Writing, Creativity and Grief

What acts are best to provoke creativity? Some poets – from Samuel Taylor Coleridge to Dylan Thomas – seem to have felt that drug- or alcohol- induced hazes may be effective, but I don’t think many scientists would recommend that route. Discussing unanticipated results with colleagues at the conference bar is probably as far as alcohol wisely enters into the scientist’s lexicon of inspiration. I think most people would agree such debates can be productive, at least as long as the booze-consumption is moderate. Alternatively one might choose to go for distant walks (along the lines of William Wordsworth’s ‘I wandered lonely as a cloud…’) or simply spend long hours in the lab battling with the data until it surrenders its secrets. Everyone has to find their own route and, as Thomas Edison memorably remarked: “Genius is one percent inspiration and ninety-nine percent perspiration” and I think that covers creativity as well.

The observant and regular reader of this blog may have noticed that the regularity of my posts has slipped in recent months. I think this reflects my lack of creativity and a feeling that, not only are my evenings frequently not my own – something that has been true since I became Master of Churchill College; evenings were previously my favoured time to write – but that I have, at least temporarily, lost my spark. I am not entirely sure why this might be, although I think there are various component factors as I’ll spell out.

In line with the vision of Wordsworth tramping the Lake District’s hills, for much of the spring the ‘mulling’ time I found so valuable on my not very adventurous jogs around the area has been lost due to tedious health issues, including an incredibly painful stiff neck, which have stopped me getting out to run. Some physio, coupled with warning words about how I sit and hold my iPad followed by exercises and careful thought about posture, does seem to have released the pain. Which is good news. I am back out on the occasional run, contributing to my inner peace as well as my health and creativity. Several years ago I wrote about how I felt getting away from the keyboard and out into the open air helped me organise my thoughts and inspire my creativity. I had forgotten that during the past months and just felt frustrated that the words did not flow, and it is only now I am back into my gentle pace of jogging that I remember. I feel a bit more optimistic I might be able to write more regularly.

However, there is another mental elephant in the proverbial blogging room that may continue to squash my blogposts: death and mortality. I don’t mean my own (although I have just passed a significant milestone of a birthday that has brought me up very short with a feeling that time is running out), but that of others. Three years ago in May my mentor and inspiration to many Sir Sam Edwards died. I wrote about his death at the time, both on my blog and in the Guardian. These were colloquial and personal accounts of the man I knew and admired so much; the man who made so much difference to my life and career both on the personal and professional front.

Now, my Bank Holiday weekend task has been to write a much drier account of his life for the Oxford Dictionary of National Biography. There is a set style to these brief write-ups. My briefing notes spell it out, and some of these seem decidedly antiquated, not least the ‘opening (or traditional) formula’ being illustrated by the article for that famous politician (the one not to be confused with Disraeli), Gladstone. Or, as my brief spells out the requisite style,

Gladstone, William Ewart (1809-98), statesman and author, was born on 29 Dec 1809 at 62 Rodney Street, Liverpool, the fourth son and fifth of six children of Sir John Gladston, first baronet (1764-1851), merchant and MP, and his second wife, Anne (1773-1835), daughter of Provost Andrew Robertson of Dingwall and his wife, Annie….

● DATASET CONTENT:
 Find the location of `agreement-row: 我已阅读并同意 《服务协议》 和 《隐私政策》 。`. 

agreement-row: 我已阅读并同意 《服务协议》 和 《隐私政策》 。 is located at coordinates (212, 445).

● EXERCISE INSTRUCTIONS:
[a] Which ways of provoking creativity does the opening paragraph of the post mention?
[b] Output the passage of the post that begins at the words "Now, my Bank" and stop after "his wife, Annie….".
[c] Rewrite the paragraph of the post beginning "In line with the vision of Wordsworth" more briefly, keeping its main facts.
Answer from the post alone.

● SOLUTIONS TO THE EXERCISE:
[a]
- Drug- or alcohol-induced hazes
- Discussing unanticipated results with colleagues at the conference bar
- Going for distant walks
- Spending long hours in the lab battling with the data

[b]
Now, my Bank Holiday weekend task has been to write a much drier account of his life for the Oxford Dictionary of National Biography. There is a set style to these brief write-ups. My briefing notes spell it out, and some of these seem decidedly antiquated, not least the ‘opening (or traditional) formula’ being illustrated by the article for that famous politician (the one not to be confused with Disraeli), Gladstone. Or, as my brief spells out the requisite style,

Gladstone, William Ewart (1809-98), statesman and author, was born on 29 Dec 1809 at 62 Rodney Street, Liverpool, the fourth son and fifth of six children of Sir John Gladston, first baronet (1764-1851), merchant and MP, and his second wife, Anne (1773-1835), daughter of Provost Andrew Robertson of Dingwall and his wife, Annie….

[c] For much of the spring, painful health issues, including a stiff neck, stopped the jogs that gave me valuable mulling time. Physio, warnings about how I sit and hold my iPad, exercises and attention to posture seem to have released the pain. I am back out on occasional runs, which help my inner peace, health and creativity. I had forgotten what I wrote years ago about open air helping me organize my thoughts, and I remember it only now. I feel more optimistic about writing regularly.